Assignment 3, CS3346A, 2013

Assigning date: Oct 30, 2013
Due date: Nov 10 (extended), 2013 (midnight)
Electronic submission: See how here).
Individual effort (no group work)
Total marks: 15% of the final marks

Update (none):

Question 1:
Consider the following grammar rules:

s->np, vp
np->det, n
np->det, adjp
adjp->adj, n
pp->p, np
comp->p, vp
vp->v, pp
vp->v, comp

(a) Using the aforementioned grammar rules, draw the syntactic tree for the sentence "The bird tried to escape from the strong cage".
(b) According to the syntactic tree that you produced, provide the label brackets.

Question 2:
Use the Stanford Parser and CCG Parser to parse the following sentence:

"A significant increase in glutamate levels was induced in the normal dentate gyrus during 10-min ischemia."
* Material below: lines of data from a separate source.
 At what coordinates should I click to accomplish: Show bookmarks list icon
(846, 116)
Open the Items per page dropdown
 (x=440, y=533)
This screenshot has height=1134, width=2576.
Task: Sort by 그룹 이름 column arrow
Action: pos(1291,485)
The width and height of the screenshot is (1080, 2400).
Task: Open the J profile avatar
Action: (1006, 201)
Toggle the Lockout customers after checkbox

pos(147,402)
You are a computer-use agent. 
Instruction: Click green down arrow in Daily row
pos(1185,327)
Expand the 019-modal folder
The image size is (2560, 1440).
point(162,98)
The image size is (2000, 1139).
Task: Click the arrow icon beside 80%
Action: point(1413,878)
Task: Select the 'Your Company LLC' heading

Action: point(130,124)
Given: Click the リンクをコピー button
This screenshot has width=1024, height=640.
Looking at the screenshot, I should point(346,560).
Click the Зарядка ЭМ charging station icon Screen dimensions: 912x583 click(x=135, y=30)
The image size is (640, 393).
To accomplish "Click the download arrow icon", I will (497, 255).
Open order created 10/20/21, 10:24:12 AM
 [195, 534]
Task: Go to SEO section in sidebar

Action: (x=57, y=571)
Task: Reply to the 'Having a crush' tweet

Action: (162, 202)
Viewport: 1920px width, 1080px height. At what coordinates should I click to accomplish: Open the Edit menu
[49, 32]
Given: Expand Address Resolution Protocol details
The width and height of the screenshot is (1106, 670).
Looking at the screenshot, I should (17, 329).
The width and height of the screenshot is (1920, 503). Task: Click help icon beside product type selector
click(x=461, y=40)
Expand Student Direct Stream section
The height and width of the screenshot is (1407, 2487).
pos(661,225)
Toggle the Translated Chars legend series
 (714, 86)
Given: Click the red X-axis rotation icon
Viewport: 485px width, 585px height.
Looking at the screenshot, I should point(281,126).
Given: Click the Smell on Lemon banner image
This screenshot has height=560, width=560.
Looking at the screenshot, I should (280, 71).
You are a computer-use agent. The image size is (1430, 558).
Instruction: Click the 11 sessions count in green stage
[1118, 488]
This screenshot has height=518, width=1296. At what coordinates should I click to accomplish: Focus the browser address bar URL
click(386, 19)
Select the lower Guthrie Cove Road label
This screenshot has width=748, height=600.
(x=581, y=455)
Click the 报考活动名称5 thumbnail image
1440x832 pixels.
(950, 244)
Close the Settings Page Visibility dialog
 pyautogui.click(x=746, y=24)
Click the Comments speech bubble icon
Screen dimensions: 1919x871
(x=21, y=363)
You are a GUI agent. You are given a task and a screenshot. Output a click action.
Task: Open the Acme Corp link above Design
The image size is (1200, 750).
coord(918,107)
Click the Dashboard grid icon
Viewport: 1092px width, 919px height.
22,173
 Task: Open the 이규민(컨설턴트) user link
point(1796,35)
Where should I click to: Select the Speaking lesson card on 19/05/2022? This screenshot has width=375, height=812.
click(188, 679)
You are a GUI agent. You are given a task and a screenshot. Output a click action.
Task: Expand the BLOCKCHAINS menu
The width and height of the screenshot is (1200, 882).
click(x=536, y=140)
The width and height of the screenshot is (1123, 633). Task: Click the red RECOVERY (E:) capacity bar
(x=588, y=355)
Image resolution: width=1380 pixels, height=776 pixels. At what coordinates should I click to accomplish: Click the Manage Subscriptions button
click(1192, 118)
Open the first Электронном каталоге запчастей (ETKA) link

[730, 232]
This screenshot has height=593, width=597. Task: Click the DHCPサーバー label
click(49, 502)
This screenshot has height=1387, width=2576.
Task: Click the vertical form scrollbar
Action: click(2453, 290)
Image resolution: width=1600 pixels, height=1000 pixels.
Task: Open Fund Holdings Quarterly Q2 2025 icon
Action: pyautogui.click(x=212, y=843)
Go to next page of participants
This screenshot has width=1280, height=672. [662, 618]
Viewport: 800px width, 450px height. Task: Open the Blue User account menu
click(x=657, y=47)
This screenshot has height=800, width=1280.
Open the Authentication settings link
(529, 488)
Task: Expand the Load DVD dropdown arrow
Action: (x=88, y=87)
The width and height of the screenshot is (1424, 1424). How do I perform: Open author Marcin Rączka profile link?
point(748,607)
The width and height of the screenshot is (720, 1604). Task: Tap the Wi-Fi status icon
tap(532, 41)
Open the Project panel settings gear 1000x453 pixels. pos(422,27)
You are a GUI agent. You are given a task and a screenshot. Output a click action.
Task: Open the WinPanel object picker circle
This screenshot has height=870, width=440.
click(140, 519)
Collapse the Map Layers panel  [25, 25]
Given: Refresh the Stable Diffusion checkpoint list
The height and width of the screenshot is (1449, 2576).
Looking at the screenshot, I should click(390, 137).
The Part-of-speech (POS) tags provided by Stanford parser for the sentence are:
A/DT
significant/JJ
increase/NN
in/IN
glutamate/JJ
levels/NNS
was/VBD
induced/VBN
in/IN
the/DT
normal/JJ
dentate/JJ
gyrus/NNS
during/IN
10-min/JJ
ischemia/NN

The POS tags provided by CCG parser for the sentence are:
A/DT
significant/JJ
increase/NN
in/IN
glutamate/NN
levels/NNS
was/VBD
induced/VBN
in/IN
the/DT
normal/JJ
dentate/NN
gyrus/NN
during/IN
10-min/NN
ischemia/NN

Consider the tagging made by CCG parser as the "gold standard" and evaluate the tagging performance of Stanford parser in terms of Precision, Recall, and F1-score. Give the confusion matrix that shows the number of true positives, false positives, false negatives, and true negatives.

Question 3:
Approximately what order n-grams should we use to model each of these problems? Should the model be at the level of characters or words? Explain your reasoning. There are no absolute right or wrong answers, but the probability of being right for some answers is higher than for others. Explain your answers.

(a) Generating a nonsense English word that looks English-like in its spelling.

(b) Predicting whether the English morpheme '-s' will be pronounced as z or s. (Listen carefully to some English plural nouns to figure out a pattern: places, papers, tips, cats, dogs, etc.)

(c) Predicting the next character in a partially-typed word.

(d) Context-sensitive spell-check (e.g: correcting mistakes like `their' for `there')

(e) Checking the coherence of a translation of a sentence from Chinese to English.

(f) Checking the coherence of a speech recognition engine's output in English.

(g) Checking the coherence of an English text that has been transcribed with Optical Character Recognition from a page image.

(h) Generating a fake academic paper by training a language model on a corpus of papers. (See an actual example at http://pdos.csail.mit.edu/scigen/. They use a context-free grammar, but you could do a pretty good job with n-grams.)

(i) Predicting whether an e-mail is spam.

(j) Automatic capitalization in English. (Type in lowercase in a word processor like MS Word and observe where it auto-capitalizes.)

Question 4:
Recall that [s] and [/s] are symbols that denote start of sentence and end of sentence respectively. We ignore punctuation here. Consider these expressions:

(a) The probability that someone asks `why do you' as a complete question.

(b) The probability that you hear `why do you' as a snippet of a conversation as you walk across the Green.

(c) The probability that you hear a question beginning `why do you'.

Match them with the probabilities below, and briefly explain.

1. P(why)P(do|why)P(you|do)
2. P(why|[s])P(do|why)P(you|do)
3. P(why|[s])P(do|why)P(you|do)P([/s]|you)